### Exercise description:
Return every line of the material below without changing a single character.

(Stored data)
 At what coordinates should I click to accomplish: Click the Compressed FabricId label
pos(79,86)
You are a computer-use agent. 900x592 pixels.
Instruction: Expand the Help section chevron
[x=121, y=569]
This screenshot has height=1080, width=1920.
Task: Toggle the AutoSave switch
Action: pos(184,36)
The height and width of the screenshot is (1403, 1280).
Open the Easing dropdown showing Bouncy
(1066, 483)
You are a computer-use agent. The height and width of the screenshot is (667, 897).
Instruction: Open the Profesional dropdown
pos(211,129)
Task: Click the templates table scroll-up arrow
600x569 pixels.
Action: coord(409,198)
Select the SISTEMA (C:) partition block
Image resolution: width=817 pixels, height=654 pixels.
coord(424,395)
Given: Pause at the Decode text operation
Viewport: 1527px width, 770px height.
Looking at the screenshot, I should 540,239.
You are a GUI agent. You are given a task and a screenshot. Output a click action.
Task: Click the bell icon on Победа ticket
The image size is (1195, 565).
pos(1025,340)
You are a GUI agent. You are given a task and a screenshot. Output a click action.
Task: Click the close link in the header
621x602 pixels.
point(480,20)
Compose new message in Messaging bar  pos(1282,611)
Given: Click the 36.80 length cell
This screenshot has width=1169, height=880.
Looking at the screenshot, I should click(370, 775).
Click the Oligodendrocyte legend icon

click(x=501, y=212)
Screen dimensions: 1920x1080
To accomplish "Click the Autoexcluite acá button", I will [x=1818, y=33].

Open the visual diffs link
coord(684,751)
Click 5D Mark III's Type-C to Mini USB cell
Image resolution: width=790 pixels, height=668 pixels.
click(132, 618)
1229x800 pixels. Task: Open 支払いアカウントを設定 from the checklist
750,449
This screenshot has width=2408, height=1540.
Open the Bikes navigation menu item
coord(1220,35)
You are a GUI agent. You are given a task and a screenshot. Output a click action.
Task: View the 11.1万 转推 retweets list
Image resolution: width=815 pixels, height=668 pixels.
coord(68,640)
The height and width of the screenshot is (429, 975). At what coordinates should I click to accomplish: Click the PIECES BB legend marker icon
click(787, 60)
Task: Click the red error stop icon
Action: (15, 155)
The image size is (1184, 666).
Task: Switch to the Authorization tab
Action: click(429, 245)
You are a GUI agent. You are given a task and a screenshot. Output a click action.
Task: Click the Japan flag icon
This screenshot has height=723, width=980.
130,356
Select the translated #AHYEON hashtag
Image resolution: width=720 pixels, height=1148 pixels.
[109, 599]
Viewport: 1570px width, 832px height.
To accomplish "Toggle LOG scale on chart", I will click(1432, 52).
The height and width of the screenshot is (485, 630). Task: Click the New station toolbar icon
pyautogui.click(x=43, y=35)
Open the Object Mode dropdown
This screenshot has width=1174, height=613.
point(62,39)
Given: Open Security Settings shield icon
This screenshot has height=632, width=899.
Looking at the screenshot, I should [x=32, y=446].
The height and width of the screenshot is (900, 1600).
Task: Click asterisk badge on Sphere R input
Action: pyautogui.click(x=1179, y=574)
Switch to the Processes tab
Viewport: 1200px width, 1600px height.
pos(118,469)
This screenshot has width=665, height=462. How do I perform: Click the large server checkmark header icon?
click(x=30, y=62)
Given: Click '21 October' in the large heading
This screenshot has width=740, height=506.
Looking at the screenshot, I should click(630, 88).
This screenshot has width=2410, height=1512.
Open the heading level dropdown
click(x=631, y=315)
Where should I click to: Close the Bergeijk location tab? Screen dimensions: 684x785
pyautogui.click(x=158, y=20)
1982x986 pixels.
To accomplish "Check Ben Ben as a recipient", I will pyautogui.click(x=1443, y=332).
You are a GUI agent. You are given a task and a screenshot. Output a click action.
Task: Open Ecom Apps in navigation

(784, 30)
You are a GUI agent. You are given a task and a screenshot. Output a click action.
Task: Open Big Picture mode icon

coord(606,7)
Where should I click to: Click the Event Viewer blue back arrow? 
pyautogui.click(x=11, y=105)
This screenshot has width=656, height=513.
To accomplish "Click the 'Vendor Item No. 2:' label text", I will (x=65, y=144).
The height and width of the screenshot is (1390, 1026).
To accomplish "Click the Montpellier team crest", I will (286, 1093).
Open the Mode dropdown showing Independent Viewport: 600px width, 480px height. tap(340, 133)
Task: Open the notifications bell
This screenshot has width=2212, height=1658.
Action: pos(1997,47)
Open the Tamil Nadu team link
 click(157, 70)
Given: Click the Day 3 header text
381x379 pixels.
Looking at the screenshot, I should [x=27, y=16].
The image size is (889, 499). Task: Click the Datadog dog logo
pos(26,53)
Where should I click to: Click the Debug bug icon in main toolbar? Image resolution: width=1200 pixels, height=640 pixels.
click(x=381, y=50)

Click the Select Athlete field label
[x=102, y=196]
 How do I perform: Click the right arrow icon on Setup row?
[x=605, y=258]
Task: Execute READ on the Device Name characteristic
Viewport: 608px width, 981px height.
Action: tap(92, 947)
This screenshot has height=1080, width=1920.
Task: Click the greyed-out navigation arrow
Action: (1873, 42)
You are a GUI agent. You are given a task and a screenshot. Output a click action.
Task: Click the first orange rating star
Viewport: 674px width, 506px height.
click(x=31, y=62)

### Task result:
 At what coordinates should I click to accomplish: Click the Compressed FabricId label
pos(79,86)
You are a computer-use agent. 900x592 pixels.
Instruction: Expand the Help section chevron
[x=121, y=569]
This screenshot has height=1080, width=1920.
Task: Toggle the AutoSave switch
Action: pos(184,36)
The height and width of the screenshot is (1403, 1280).
Open the Easing dropdown showing Bouncy
(1066, 483)
You are a computer-use agent. The height and width of the screenshot is (667, 897).
Instruction: Open the Profesional dropdown
pos(211,129)
Task: Click the templates table scroll-up arrow
600x569 pixels.
Action: coord(409,198)
Select the SISTEMA (C:) partition block
Image resolution: width=817 pixels, height=654 pixels.
coord(424,395)
Given: Pause at the Decode text operation
Viewport: 1527px width, 770px height.
Looking at the screenshot, I should 540,239.
You are a GUI agent. You are given a task and a screenshot. Output a click action.
Task: Click the bell icon on Победа ticket
The image size is (1195, 565).
pos(1025,340)
You are a GUI agent. You are given a task and a screenshot. Output a click action.
Task: Click the close link in the header
621x602 pixels.
point(480,20)
Compose new message in Messaging bar  pos(1282,611)
Given: Click the 36.80 length cell
This screenshot has width=1169, height=880.
Looking at the screenshot, I should click(370, 775).
Click the Oligodendrocyte legend icon

click(x=501, y=212)
Screen dimensions: 1920x1080
To accomplish "Click the Autoexcluite acá button", I will [x=1818, y=33].

Open the visual diffs link
coord(684,751)
Click 5D Mark III's Type-C to Mini USB cell
Image resolution: width=790 pixels, height=668 pixels.
click(132, 618)
1229x800 pixels. Task: Open 支払いアカウントを設定 from the checklist
750,449
This screenshot has width=2408, height=1540.
Open the Bikes navigation menu item
coord(1220,35)
You are a GUI agent. You are given a task and a screenshot. Output a click action.
Task: View the 11.1万 转推 retweets list
Image resolution: width=815 pixels, height=668 pixels.
coord(68,640)
The height and width of the screenshot is (429, 975). At what coordinates should I click to accomplish: Click the PIECES BB legend marker icon
click(787, 60)
Task: Click the red error stop icon
Action: (15, 155)
The image size is (1184, 666).
Task: Switch to the Authorization tab
Action: click(429, 245)
You are a GUI agent. You are given a task and a screenshot. Output a click action.
Task: Click the Japan flag icon
This screenshot has height=723, width=980.
130,356
Select the translated #AHYEON hashtag
Image resolution: width=720 pixels, height=1148 pixels.
[109, 599]
Viewport: 1570px width, 832px height.
To accomplish "Toggle LOG scale on chart", I will click(1432, 52).
The height and width of the screenshot is (485, 630). Task: Click the New station toolbar icon
pyautogui.click(x=43, y=35)
Open the Object Mode dropdown
This screenshot has width=1174, height=613.
point(62,39)
Given: Open Security Settings shield icon
This screenshot has height=632, width=899.
Looking at the screenshot, I should [x=32, y=446].
The height and width of the screenshot is (900, 1600).
Task: Click asterisk badge on Sphere R input
Action: pyautogui.click(x=1179, y=574)
Switch to the Processes tab
Viewport: 1200px width, 1600px height.
pos(118,469)
This screenshot has width=665, height=462. How do I perform: Click the large server checkmark header icon?
click(x=30, y=62)
Given: Click '21 October' in the large heading
This screenshot has width=740, height=506.
Looking at the screenshot, I should click(630, 88).
This screenshot has width=2410, height=1512.
Open the heading level dropdown
click(x=631, y=315)
Where should I click to: Close the Bergeijk location tab? Screen dimensions: 684x785
pyautogui.click(x=158, y=20)
1982x986 pixels.
To accomplish "Check Ben Ben as a recipient", I will pyautogui.click(x=1443, y=332).
You are a GUI agent. You are given a task and a screenshot. Output a click action.
Task: Open Ecom Apps in navigation

(784, 30)
You are a GUI agent. You are given a task and a screenshot. Output a click action.
Task: Open Big Picture mode icon

coord(606,7)
Where should I click to: Click the Event Viewer blue back arrow? 
pyautogui.click(x=11, y=105)
This screenshot has width=656, height=513.
To accomplish "Click the 'Vendor Item No. 2:' label text", I will (x=65, y=144).
The height and width of the screenshot is (1390, 1026).
To accomplish "Click the Montpellier team crest", I will (286, 1093).
Open the Mode dropdown showing Independent Viewport: 600px width, 480px height. tap(340, 133)
Task: Open the notifications bell
This screenshot has width=2212, height=1658.
Action: pos(1997,47)
Open the Tamil Nadu team link
 click(157, 70)
Given: Click the Day 3 header text
381x379 pixels.
Looking at the screenshot, I should [x=27, y=16].
The image size is (889, 499). Task: Click the Datadog dog logo
pos(26,53)
Where should I click to: Click the Debug bug icon in main toolbar? Image resolution: width=1200 pixels, height=640 pixels.
click(x=381, y=50)

Click the Select Athlete field label
[x=102, y=196]
 How do I perform: Click the right arrow icon on Setup row?
[x=605, y=258]
Task: Execute READ on the Device Name characteristic
Viewport: 608px width, 981px height.
Action: tap(92, 947)
This screenshot has height=1080, width=1920.
Task: Click the greyed-out navigation arrow
Action: (1873, 42)
You are a GUI agent. You are given a task and a screenshot. Output a click action.
Task: Click the first orange rating star
Viewport: 674px width, 506px height.
click(x=31, y=62)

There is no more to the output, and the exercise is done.